Elle griffe le vélin

C'est un livre dont on ne veut plus.
Les bibliothécaires l'ont exclu des
nouveaux rayonnages et il attend

le chaland dans cette SPA du pauvre.
Il a pour nom Les coloriés mais,
quand je l'ouvre, c'est la pâleur

de son papier tranchant sur le noir
sépulcral qui me saisit et me glace.
Puis il me fait signe, me séduit,

cédant la place à sa sœur l'écriture,
toute en plats et en déliés imaginés,
en ligatures et en italiques penchées.

Elle griffe le vélin, mieux que chat
son panier.
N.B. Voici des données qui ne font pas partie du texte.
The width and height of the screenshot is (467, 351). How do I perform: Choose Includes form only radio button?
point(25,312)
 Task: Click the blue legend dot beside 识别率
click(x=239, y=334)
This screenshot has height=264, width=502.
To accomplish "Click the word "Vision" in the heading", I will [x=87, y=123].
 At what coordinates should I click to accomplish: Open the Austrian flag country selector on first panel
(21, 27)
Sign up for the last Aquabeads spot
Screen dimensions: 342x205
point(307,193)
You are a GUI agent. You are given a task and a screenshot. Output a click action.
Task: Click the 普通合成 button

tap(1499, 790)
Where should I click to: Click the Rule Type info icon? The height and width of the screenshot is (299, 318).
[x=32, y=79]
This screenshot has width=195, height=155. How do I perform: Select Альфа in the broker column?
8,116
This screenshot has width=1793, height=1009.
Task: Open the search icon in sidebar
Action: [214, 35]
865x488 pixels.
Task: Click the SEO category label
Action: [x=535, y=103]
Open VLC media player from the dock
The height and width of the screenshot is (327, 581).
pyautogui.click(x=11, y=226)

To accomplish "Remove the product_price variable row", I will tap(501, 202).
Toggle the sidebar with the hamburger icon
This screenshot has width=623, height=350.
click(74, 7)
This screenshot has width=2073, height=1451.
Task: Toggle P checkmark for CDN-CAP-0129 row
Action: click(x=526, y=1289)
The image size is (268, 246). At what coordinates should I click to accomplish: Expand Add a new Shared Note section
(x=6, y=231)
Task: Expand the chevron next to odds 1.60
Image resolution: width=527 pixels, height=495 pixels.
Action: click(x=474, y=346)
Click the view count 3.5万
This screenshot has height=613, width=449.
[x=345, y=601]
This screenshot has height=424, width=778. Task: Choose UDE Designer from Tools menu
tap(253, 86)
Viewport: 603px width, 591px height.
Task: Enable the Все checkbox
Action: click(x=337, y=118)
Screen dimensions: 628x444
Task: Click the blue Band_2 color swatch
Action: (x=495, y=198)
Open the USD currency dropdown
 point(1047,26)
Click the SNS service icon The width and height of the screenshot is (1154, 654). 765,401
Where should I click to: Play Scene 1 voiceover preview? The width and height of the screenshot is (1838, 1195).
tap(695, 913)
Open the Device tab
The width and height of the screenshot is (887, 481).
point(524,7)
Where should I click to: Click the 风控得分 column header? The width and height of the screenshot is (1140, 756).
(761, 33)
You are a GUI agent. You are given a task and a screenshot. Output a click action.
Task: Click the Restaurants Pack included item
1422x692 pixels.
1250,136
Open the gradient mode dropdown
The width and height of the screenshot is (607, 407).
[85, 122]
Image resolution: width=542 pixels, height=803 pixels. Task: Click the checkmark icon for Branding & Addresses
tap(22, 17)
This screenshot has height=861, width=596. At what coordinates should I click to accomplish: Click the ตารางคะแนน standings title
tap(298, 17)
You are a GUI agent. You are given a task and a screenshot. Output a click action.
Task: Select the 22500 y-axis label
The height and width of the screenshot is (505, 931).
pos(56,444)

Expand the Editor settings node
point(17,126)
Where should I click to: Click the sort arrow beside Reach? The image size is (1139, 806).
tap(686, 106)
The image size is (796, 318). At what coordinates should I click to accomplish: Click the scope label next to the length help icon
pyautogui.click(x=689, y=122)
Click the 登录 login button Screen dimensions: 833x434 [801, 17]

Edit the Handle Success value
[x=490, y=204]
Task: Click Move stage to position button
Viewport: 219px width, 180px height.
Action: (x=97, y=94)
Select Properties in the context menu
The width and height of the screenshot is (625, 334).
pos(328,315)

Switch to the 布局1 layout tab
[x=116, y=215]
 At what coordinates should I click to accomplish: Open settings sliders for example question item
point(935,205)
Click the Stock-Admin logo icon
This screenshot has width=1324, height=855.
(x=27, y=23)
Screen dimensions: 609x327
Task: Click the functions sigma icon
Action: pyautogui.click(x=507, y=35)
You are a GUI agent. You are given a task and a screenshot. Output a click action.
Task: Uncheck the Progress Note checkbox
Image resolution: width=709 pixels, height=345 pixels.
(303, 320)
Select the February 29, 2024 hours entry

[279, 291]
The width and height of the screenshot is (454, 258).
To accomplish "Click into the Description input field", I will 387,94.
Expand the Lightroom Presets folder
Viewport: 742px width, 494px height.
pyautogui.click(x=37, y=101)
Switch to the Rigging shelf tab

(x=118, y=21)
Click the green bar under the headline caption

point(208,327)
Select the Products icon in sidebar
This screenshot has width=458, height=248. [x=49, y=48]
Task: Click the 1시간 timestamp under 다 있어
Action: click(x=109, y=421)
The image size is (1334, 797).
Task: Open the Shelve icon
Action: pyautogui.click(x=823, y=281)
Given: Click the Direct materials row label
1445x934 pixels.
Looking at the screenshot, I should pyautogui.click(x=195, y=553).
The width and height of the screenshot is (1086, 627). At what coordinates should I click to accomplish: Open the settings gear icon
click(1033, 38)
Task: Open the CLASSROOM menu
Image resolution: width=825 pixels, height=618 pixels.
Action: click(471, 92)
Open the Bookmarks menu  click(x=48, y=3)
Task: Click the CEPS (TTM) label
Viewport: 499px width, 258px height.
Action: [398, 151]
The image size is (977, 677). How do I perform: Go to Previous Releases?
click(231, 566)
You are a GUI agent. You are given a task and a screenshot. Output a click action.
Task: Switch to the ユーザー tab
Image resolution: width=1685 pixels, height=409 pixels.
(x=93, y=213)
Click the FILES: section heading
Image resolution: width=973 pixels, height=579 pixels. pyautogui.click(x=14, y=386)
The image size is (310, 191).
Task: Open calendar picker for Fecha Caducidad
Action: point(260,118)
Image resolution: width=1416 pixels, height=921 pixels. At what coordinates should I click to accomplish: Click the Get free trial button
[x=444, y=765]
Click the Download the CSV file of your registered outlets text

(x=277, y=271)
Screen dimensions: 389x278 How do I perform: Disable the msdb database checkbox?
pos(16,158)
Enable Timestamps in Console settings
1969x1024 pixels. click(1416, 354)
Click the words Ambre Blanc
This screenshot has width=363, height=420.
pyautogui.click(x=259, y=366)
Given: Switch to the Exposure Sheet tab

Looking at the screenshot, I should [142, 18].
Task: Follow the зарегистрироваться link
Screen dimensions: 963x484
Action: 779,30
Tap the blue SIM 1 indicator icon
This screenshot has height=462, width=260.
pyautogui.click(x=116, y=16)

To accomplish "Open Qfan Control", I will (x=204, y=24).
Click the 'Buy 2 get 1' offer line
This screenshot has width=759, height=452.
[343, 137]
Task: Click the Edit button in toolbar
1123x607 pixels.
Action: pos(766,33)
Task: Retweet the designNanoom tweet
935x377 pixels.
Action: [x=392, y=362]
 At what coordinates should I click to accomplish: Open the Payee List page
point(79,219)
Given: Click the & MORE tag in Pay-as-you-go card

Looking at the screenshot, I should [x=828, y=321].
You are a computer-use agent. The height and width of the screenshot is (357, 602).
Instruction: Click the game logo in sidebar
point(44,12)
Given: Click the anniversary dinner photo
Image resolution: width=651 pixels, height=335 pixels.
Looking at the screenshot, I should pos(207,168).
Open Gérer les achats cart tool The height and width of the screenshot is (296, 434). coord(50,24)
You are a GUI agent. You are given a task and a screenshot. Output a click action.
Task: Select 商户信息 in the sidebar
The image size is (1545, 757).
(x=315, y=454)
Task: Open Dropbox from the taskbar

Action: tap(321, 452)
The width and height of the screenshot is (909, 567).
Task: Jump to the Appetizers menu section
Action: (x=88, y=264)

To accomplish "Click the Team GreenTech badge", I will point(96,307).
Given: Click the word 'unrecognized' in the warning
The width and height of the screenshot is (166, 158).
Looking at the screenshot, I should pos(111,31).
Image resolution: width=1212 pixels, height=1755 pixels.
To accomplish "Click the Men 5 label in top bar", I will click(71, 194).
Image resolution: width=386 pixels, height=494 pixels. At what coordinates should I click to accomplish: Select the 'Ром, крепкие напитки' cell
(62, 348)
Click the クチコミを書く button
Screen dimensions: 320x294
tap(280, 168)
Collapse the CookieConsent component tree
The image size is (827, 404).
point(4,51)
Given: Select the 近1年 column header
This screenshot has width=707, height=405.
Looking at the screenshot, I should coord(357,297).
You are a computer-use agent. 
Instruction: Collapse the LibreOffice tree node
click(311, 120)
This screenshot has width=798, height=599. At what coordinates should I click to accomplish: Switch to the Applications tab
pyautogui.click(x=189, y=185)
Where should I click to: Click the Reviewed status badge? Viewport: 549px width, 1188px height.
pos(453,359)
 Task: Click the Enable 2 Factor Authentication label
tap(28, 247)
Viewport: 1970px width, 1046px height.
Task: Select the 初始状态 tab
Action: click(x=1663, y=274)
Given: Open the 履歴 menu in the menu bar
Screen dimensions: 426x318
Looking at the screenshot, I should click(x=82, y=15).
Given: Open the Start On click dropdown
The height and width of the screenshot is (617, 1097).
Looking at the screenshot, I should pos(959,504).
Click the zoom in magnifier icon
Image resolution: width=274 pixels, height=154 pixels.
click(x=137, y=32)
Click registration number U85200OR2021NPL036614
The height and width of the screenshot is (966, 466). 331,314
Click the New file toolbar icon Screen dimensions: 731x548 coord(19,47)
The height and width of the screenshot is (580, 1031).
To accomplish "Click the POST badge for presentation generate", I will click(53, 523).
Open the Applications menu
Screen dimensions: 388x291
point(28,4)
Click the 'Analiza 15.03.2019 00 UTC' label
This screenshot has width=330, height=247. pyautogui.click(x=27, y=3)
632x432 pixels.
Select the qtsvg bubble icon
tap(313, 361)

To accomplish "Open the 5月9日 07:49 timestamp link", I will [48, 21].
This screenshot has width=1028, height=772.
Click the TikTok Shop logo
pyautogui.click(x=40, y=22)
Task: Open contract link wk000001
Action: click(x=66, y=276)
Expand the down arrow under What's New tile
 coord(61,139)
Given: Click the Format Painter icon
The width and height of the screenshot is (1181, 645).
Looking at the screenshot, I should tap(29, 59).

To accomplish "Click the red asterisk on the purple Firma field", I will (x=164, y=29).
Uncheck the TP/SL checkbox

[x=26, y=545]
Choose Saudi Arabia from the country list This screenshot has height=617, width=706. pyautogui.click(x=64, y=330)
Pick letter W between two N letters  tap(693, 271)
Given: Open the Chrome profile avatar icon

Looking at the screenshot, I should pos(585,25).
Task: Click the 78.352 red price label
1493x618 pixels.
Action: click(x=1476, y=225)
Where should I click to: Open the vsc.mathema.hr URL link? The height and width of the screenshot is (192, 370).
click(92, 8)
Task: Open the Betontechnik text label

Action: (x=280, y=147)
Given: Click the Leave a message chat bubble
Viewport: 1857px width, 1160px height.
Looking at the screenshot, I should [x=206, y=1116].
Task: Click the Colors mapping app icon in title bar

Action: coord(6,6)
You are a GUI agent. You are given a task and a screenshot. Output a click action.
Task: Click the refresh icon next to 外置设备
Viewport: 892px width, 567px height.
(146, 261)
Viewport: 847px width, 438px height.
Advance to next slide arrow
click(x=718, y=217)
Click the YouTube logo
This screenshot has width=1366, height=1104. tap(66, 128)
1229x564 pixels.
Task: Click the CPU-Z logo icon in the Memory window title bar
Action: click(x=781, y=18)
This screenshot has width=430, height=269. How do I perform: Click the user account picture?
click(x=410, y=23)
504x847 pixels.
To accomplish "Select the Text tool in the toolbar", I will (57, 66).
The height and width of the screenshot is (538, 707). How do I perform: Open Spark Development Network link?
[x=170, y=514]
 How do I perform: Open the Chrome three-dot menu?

La pulpe de mes doigts
frissonne et se laisse envoûter.

Je hume longuement le papier en son cœur
et me décide, en me plongeant, à révéler
au monde de mes sentiments l'inanité d'un

désherbage hâtif qui, sans la main amie
qui l'a sauvé, aurait fini au pilon gris,
sans nul lecteur pour lui faire cortège.